15 July 20268 min read

A quiet shift is rerouting app discovery in 2026: instead of typing "habit tracker" into the App Store search bar, a growing share of high-intent users ask an assistant — ChatGPT, Perplexity or Gemini — "what's the best free habit tracker that works offline?" — and get a short, curated answer. Not a ranked list of forty apps. Three names, maybe one. If your app isn't in that answer, you are invisible to people who have already decided to download something and are only asking what.

The industry calls this Answer Engine Optimization (AEO) — sometimes Generative Engine Optimization (GEO). It is the successor conversation to SEO and ASO, and it still has a property those channels lost a decade ago: almost nobody in mobile is doing it deliberately. This guide is the Exp(G) operator playbook — how LLMs decide which apps to recommend, what you can influence in weeks versus years, the audit loop we run, and the failure modes that waste a quarter of content budget.

What AEO is (and what it is not)

AEO is the practice of making your app the answer an assistant is willing to name when a user asks a purchase-intent question. It is not stuffing your App Store keyword field with synonyms, and it is not hoping ChatGPT "knows" you because you bought ads. Assistants assemble recommendations from open-web evidence and live retrieval; store metadata still matters for conversion after the tap, but it is rarely the source the model cites when it picks a name.

Treat AEO as a discovery surface with brutal concentration: classic search returns ten blue links; an answer engine returns a shortlist. Winning one of three slots beats ranking number eight on a keyword. Losing means you get zero of the session — there is no page-two consolation prize.
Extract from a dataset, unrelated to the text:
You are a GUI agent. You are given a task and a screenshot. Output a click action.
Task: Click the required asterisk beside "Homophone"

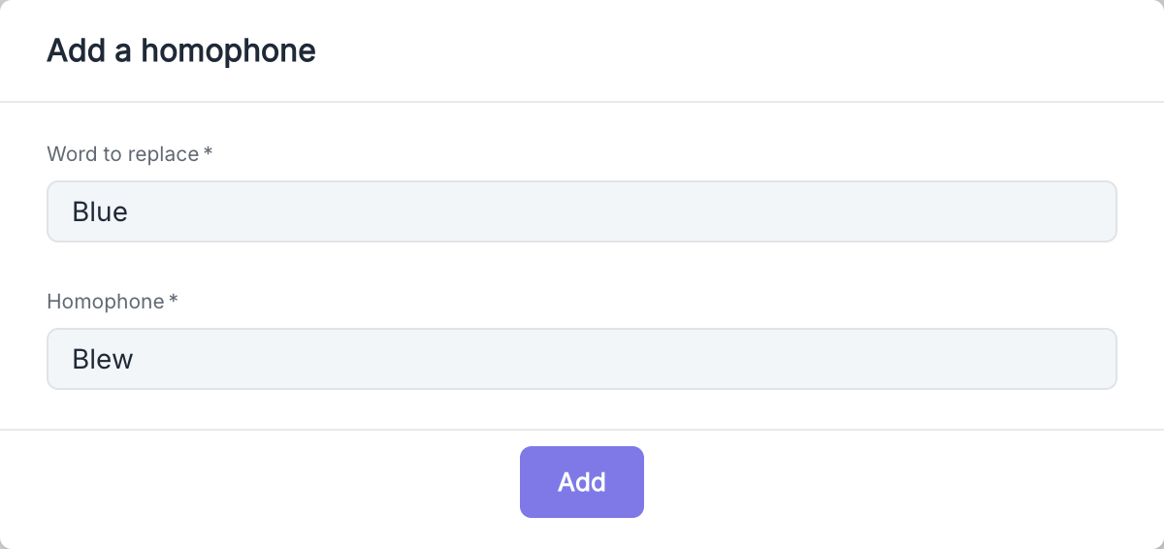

That concentration is why early movers in a category can look "inevitable" inside AI answers even when they are not category leaders on downloads.

Why answer engines matter for app growth now

Two structural changes made AEO worth a real allocation in 2026. First, ChatGPT Search and similar tools pull live web results at answer time, so recommendations can update in weeks when credible sources appear — not only when a model is retrained. OpenAI's help docs describe search enriching responses with current web information and inline citations; that retrieval layer is where most of your near-term leverage lives. Second, Perplexity's product model is citation-first by design: it searches in real time and attaches sources to the answer, which means the pages you publish or earn are the raw material of the recommendation — not abstract brand.

OpenAI also documents the broader research workflow around search and deep research in its academy materials. You do not need to become an AI researcher to use that fact: if assistants cite the open web, your job is to put citable, consistent, specific claims on that web — and to verify monthly whether you are named.

From Exp(G) client audits, the pattern is consistent: category leaders with mediocre web presence get omitted, while a smaller app with three independent, specific comparison mentions gets named. Assistants are consensus machines. They reward repeated, checkable claims across sources they treat as independent — and they punish empty affiliate roundups and contradictory positioning.

How models pick which apps to recommend

LLMs do not crawl Apple's ranking algorithm. App recommendations are assembled from three influenceable layers:

  1. 01

    Training priors

    — what the model absorbed about your category from the open web over time: reviews, listicles, Reddit threads, press. Slow to move, compounds over years.

  2. 02

    Live retrieval

    — ChatGPT Search, Perplexity and Gemini fetching current results and synthesising them. This layer reacts in weeks. It is where a disciplined content and PR loop pays off.

  3. 03

    Consistency signals

    — models overweight claims that repeat across independent, mid-authority sources. One glowing review does little; the same specific positioning in five places starts to look like consensus.

Notice what is missing: your App Store keyword field. AEO runs on the open web. That is why teams that treated content and PR as brand fluff suddenly find an ASO-perfect app absent from AI answers while a competitor with worse store metadata — but better citable web presence — gets named. Apple's own product page guidance still matters for conversion after someone taps through; it is just not the primary AEO lever.

Method: the Exp(G) AEO operating loop

We run AEO like a channel, not a campaign. The loop has four steps; skip any one and the rest decays.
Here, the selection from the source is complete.